Gazeta Itapirense

Em 5 anos, frota de veículos de colecionadores avança 74% em Itapira

A cena é comum aos fins de semana: veículos antigos, impecavelmente conservados, circulando pelas ruas e chamando a atenção pela tradicional placa preta. O que para muitos é apenas um hobby, tem se consolidado como uma cultura em expansão no Estado de São Paulo.

Dados do Departamento Estadual de Trânsito de São Paulo mostram que a frota de veículos de colecionador cresceu 77% nos últimos anos, saltando de 42.979 unidades em 2020 para 76.087 em fevereiro de 2026.

O reconhecimento da placa preta é concedido a automóveis com valor histórico comprovado e alto grau de originalidade. No Estado, o exemplar mais antigo registrado pertence à capital paulista: um modelo da fabricante francesa De Dion-Bouton, de 1902. Os outros três veículos mais antigos também estão na capital, todos fabricados em 1906, sendo dois franceses, das marcas Renault e Peugeot, e um norte-americano Cadillac. Ao todo, São Paulo possui cerca de 2,8 milhões de veículos fabricados até 1950 com valor histórico reconhecido.

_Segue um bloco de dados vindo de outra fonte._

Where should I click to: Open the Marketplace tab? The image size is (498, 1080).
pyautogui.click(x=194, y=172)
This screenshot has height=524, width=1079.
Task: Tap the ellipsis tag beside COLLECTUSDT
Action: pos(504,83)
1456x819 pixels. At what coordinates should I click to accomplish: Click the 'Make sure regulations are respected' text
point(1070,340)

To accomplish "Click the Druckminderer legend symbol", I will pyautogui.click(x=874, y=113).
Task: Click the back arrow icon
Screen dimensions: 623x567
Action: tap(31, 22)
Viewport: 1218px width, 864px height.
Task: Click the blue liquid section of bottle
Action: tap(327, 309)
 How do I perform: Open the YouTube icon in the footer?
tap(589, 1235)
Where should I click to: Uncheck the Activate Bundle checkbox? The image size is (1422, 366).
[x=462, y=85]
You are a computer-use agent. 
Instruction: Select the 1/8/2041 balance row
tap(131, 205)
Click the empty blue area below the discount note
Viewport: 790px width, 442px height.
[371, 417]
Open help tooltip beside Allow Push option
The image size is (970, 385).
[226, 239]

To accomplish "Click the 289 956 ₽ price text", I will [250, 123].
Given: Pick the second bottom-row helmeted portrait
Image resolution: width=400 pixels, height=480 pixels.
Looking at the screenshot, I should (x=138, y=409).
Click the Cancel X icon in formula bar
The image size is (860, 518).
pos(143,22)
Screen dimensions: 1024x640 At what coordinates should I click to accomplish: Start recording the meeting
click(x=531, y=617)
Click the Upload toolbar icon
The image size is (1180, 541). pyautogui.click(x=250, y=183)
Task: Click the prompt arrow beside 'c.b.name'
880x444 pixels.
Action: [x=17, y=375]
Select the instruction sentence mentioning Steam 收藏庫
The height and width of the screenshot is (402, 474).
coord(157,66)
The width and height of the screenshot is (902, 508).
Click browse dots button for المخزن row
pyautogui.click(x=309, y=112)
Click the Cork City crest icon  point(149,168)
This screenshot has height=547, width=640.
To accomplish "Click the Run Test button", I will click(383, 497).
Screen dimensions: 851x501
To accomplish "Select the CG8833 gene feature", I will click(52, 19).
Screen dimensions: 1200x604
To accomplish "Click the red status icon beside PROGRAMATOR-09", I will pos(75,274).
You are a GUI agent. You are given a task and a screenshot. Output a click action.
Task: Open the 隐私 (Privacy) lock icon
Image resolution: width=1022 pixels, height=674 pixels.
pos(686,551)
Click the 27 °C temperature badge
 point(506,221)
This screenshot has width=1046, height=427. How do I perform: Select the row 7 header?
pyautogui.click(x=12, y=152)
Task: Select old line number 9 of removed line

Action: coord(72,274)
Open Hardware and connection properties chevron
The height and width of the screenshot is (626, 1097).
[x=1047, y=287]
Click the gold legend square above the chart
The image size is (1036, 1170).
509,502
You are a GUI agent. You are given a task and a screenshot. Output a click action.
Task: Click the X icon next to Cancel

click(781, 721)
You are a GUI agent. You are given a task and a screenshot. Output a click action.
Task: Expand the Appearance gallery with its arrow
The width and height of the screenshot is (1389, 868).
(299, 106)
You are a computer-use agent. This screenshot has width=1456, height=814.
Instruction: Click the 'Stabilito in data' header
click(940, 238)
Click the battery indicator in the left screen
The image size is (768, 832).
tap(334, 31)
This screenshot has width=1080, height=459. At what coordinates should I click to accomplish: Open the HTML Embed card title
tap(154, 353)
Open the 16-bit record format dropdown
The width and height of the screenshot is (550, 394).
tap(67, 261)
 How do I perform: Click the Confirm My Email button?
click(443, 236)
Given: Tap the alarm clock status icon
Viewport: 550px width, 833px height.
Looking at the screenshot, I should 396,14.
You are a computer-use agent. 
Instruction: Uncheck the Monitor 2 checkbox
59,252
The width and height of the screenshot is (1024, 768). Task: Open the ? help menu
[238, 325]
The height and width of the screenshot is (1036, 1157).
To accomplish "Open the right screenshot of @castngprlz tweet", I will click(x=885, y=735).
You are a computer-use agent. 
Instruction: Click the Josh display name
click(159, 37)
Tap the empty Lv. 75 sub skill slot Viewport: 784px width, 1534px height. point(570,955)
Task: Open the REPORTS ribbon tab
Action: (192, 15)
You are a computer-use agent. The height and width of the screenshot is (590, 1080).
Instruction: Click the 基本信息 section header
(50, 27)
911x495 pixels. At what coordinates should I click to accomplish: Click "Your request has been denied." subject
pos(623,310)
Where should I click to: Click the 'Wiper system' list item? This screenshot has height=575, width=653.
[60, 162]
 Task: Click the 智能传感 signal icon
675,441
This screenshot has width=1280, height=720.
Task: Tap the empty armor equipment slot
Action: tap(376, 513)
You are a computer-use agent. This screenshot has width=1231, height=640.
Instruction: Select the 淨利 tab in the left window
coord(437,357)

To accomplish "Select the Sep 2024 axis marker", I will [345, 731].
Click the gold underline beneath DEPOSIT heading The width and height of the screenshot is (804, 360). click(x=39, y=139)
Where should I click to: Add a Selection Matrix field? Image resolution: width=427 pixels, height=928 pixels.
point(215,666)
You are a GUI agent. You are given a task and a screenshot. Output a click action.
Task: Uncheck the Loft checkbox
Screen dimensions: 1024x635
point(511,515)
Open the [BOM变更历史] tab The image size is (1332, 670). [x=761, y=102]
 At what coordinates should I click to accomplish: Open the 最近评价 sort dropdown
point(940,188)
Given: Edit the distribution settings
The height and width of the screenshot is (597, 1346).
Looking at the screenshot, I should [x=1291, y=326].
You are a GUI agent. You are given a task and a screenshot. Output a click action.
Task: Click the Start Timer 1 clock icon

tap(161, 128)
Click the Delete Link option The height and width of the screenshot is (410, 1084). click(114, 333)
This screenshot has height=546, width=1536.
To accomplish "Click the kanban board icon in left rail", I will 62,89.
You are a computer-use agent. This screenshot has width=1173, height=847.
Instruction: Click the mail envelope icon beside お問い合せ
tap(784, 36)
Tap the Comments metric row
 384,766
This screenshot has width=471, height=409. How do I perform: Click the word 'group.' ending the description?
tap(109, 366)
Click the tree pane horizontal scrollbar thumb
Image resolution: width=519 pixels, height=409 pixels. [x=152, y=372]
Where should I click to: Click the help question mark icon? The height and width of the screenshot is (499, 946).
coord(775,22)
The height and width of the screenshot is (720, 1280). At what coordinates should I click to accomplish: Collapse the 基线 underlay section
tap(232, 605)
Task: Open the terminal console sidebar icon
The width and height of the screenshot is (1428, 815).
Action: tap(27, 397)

Em Itapira, o crescimento também é significativo. Segundo o Detran-SP, a cidade registrou aumento de 74% na frota de veículos de colecionadores entre 2020 e 2025. Atualmente, são 75 veículos com reconhecimento histórico no município. Os modelos mais antigos registrados na cidade são dois Fords importados, fabricados em 1929 e 1931. Em seguida aparece um Plymouth De Luxe, de 1949.

Para o advogado itapirense Daniel Ranzatto, apaixonado por carros e motos antigas, o avanço do antigomobilismo tem diferentes explicações. Ele aponta o saudosismo como um dos principais fatores. Segundo ele, muitas pessoas cresceram admirando esses veículos, mas não tinham condições de possuí-los na época. “O crescimento dessa paixão vem pelo saudosismo dos tempos antigos, quando as pessoas viam esses veículos, mas não tinham a possibilidade de tê-los”, afirma.

O advogado Daniel Ranzatto é um apaixonado por veículos antigos (Foto: Gazeta Itapirense)

Ranzatto também destaca o aspecto econômico. De acordo com ele, ao contrário dos veículos novos ou seminovos, que sofrem desvalorização imediata, os modelos antigos tendem a manter ou até ampliar seu valor de mercado ao longo do tempo. “Carros e motos antigas têm mantido uma valorização constante. Também é uma reserva financeira”, observa. Ele acrescenta ainda que programas estrangeiros de customização e restauração ajudaram a popularizar esse universo no Brasil, ampliando o interesse de novos colecionadores.

Além do valor histórico e cultural, a placa preta agrega valor financeiro ao veículo. Para auxiliar proprietários interessados, o Detran-SP lançou uma página exclusiva com orientações sobre o processo de reconhecimento como veículo de coleção. O portal também oferece serviços como a regularização de automóveis que ainda possuam a antiga placa amarela de duas letras e a emissão gratuita da Certidão de Veículo com Placa Amarela, documento que comprova registro, propriedade e histórico do bem.

A troca da placa amarela pelo padrão atual, modelo Mercosul, é obrigatória para quem deseja circular com o veículo. Caso seja flagrado em circulação sem a devida regularização, o automóvel pode ser recolhido ao pátio, já que não consta na base atual do Detran-SP. Proprietários que herdaram veículos antigos e desejam colocá-los novamente em circulação devem providenciar a atualização cadastral.

O crescimento da frota de colecionadores, tanto no Estado quanto em Itapira, reforça que o antigomobilismo vai além de um passatempo. Trata-se de um movimento que preserva a história sobre rodas, movimenta o mercado e mantém viva a memória automotiva de diferentes épocas.